I also tried the convertion on the year 2011 of MDCR but I have an error saying it doesn't find the GEOLOC table. Unfortunately I have no clue about what this table about.
EGEOLOC - field from MDCR and not exists in MDCD, MDCD and CCAE\MDCR have bit different schema. You need to use appropriate Vendor for each.
Yes, I noticed, but when using the right vendor for the MDCR I still have this error:
Message: ERROR [42S02] [Microsoft][SQL Server Native Client 11.0][SQL Server]Invalid object name 'dbo.GEOLOC'.
I saw the variable EGEOLOC in the tables of MDCR but here, it seems the tool is looking for a table named GEOLOC and I don't know what it is.
I believe Truven provided the GEOLOC table that defines EGEOLOC (Geographic Location of Employee) that is used to map state. It basically relates a EGEOLOC to a state.
Thanks for this answer. I will ask internally if we have it.
Do you have any idea for the trouble above trouble ? I get it when I try to convert the mdcd dataset:
Builder: GDCPC900208
Time: Sep 12 2017 5:04PM
Error: Exception Found:
Type: System.FormatException
Message: Input string was not in a correct format.
Source: mscorlib
Stacktrace: at System.Number.StringToNumber(String str, NumberStyles options, NumberBuffer& number, NumberFormatInfo info, Boolean parseDecimal)
at System.Number.ParseInt64(String value, NumberStyles options, NumberFormatInfo numfmt)
at System.Convert.ToInt64(String value)
at org.ohdsi.cdm.framework.core.Controllers.ChunkController.<>c.<AddSubChunks>b__8_0(KeyValuePair`2 c) in C:\Users\E613015a\Documents\ETL-CDMBuilder-master\ETL-CDMBuilder-master\source\Framework\org.ohdsi.cdm.framework.core\Controllers\ChunkController.cs:line 51
at System.Linq.EnumerableSorter`2.ComputeKeys(TElement[] elements, Int32 count)
at System.Linq.EnumerableSorter`1.Sort(TElement[] elements, Int32 count)

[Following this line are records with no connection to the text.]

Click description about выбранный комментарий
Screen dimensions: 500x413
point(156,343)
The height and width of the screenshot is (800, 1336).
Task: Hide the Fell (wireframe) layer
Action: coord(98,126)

at System.Linq.OrderedEnumerable`1.<GetEnumerator>d__1.MoveNext()
at System.Linq.Enumerable.WhereSelectEnumerableIterator`2.MoveNext()
at org.ohdsi.cdm.framework.core.Controllers.ChunkController.AddSubChunks(Int32 chunkId, IEnumerable`1 chunk) in C:\Users\E613015a\Documents\ETL-CDMBuilder-master\ETL-CDMBuilder-master\source\Framework\org.ohdsi.cdm.framework.core\Controllers\ChunkController.cs:line 51
at org.ohdsi.cdm.framework.core.Controllers.ChunkController.CreateChunks() in C:\Users\E613015a\Documents\ETL-CDMBuilder-master\ETL-CDMBuilder-master\source\Framework\org.ohdsi.cdm.framework.core\Controllers\ChunkController.cs:line 97
at org.ohdsi.cdm.framework.core.Controllers.BuilderController.PerformAction(Action act) in C:\Users\E613015a\Documents\ETL-CDMBuilder-master\ETL-CDMBuilder-master\source\Framework\org.ohdsi.cdm.framework.core\Controllers\BuilderController.cs:line 80
This issue related with ENROLID, check ENROLLMENT_DETAIL, ENROLID must be INT or BIGINT
Ok, I think I am getting closer. I checked the queries in the folder: {Builder folder}\TruvenV5\Definitions\ and they return some data. The tool seems also to work better as I don't get errors and the process time is longer than before.
However, I still don't have anything in the destination tables after the step 'Conversion to CDM'. For example, my destination table PERSON is empty but the query in ENROLLMENT_DETAIL_MDCD.xml returns some data.
Any idea ?
Did you try the query from ENROLLMENT_DETAIL_MDCD.xml with your real chunkId? I mean did you replaced {0} with existing chunkId? JOIN {sc}._chunks ch ON ch.ChunkId = {0} AND ENROLID = ch.PERSON_ID
Yes I did, I took a chunckId from the table _chunks. And it returns me what I believe should be inserted in the table PERSON. When I compare to what the Truven_MDCD_ETL_CDM_V5.0.1.docx describe, it seems good.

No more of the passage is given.